Our “leaders” for the past 30 years have specialized in telling us our problems are too big to solve, and giving us wonderful excuses not to give a shit. We can’t give anyone food stamps because some asshole found a way to use them for vodka on time. We can’t build decent schools and pay teachers fairly because my cousin’s girlfriend’s uncle knew a teacher that couldn’t be fired and anyway it’s the parenting. We can’t support cures for diseases or health care for anyone because it’s all too expensive and have you seen your tax bill lately?

And we can’t care about unarmed black people being shot dead by police over loose cigarettes or jaywalking or headlights, because there are too many of them, or one of them was rude, or we don’t really know the facts, or all lives matter, or by God if we let ourselves be hurt by this we will never stop hurting so close your eyes up tight.

We stay in our houses and we stay scared and we stay alone and we tell ourselves this is how it has to be, and we talk talk talk talk talk about how divided we are. We describe the canyon that separates us and we wish there was a bridge.

There is.

It’s called government. It’s called the goddamn system we built before some of us figured “system” could be used as a pejorative, it’s called the way we come together to make decisions about all of us, city mice and country mice alike. The thing we blame for creating the divide is the only thing that we have to heal it and instead of mocking it as inferior to a church social hour maybe we start using it.

Maybe we see how many people we can take casseroles to, if we pool our money. That’s taxes.

Maybe we decide to lift up the widow and the orphan, our own, and who and how and when. That’s elections.

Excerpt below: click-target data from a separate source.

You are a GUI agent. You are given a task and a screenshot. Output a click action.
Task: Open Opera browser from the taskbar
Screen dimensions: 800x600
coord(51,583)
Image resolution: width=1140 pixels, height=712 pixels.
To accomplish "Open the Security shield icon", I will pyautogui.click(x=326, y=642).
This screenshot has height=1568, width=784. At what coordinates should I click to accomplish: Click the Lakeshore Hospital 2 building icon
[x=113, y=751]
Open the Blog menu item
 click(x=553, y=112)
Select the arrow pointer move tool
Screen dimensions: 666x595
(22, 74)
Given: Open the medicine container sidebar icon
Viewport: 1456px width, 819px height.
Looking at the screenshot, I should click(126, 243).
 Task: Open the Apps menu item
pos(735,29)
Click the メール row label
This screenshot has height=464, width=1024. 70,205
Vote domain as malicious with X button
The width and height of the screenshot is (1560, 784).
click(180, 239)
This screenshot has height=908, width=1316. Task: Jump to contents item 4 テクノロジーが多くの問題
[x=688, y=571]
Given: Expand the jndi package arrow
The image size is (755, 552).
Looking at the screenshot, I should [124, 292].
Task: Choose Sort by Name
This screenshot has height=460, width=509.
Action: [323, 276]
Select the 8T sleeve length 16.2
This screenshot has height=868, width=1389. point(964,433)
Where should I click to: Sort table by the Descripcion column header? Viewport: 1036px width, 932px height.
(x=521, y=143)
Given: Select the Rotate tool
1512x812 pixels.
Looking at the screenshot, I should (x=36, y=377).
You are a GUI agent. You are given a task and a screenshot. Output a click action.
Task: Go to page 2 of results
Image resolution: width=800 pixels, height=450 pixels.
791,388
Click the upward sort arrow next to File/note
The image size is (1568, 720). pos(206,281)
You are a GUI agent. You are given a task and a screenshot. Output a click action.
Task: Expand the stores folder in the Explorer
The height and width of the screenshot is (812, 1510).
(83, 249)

Maybe we build roads and run wires and send our music out into the cosmos, and maybe we pull people from the floodwaters and try to put the fires out. That’s our national budget and our national debt and I don’t just mean the financial kinds.

Maybe we reach out over and over and over, and maybe our hand gets slapped back sometimes, and maybe some people figure out that they can make money by pitting the helpers against one another, and maybe instead of letting them get away with it we tell them to fuck themselves and keep doing the work anyway.

Maybe we let ourselves get taken advantage of. Many a small town benefit has raised funds for the less than perfect. Maybe we get braver, and stop acting like we need a perfect beautiful story in order to risk loving one another. Maybe we remember this is what we’ve been all along, writ large in the New Deal and unemployment and Social Security.

My little town still comes together to bear up its own who have fallen ill, will raise funds to make sure they can be well, or at least comfortable as they wait for the inevitable.

The social safety net doesn’t have a name? You didn’t go to school with it? You don’t know its kids?

For God’s sake, that’s America. That’s its name. That’s what we’ve called it all along.

A.

3 thoughts on “Your Country Didn’t Go Anywhere. It’s Here. It’s Right Here.

  1. I was just cooking a sauce and boiling it down. Then came back and read this.

    Seems to me that’s what you just did here–nicely done!

  2. I despair for these sorts of thoughtful, reasonable, logical writeups that accurately describe the situation in ways that make perfect sense. Because they make total sense and are irrefutable and are entirely ignorable by the people who really need to understand them.

  3. This is how I’ve been thinking for decades. Thank you, A, for articulating it so well. As a preacher, I can say, this is the best and most essential sermon ever.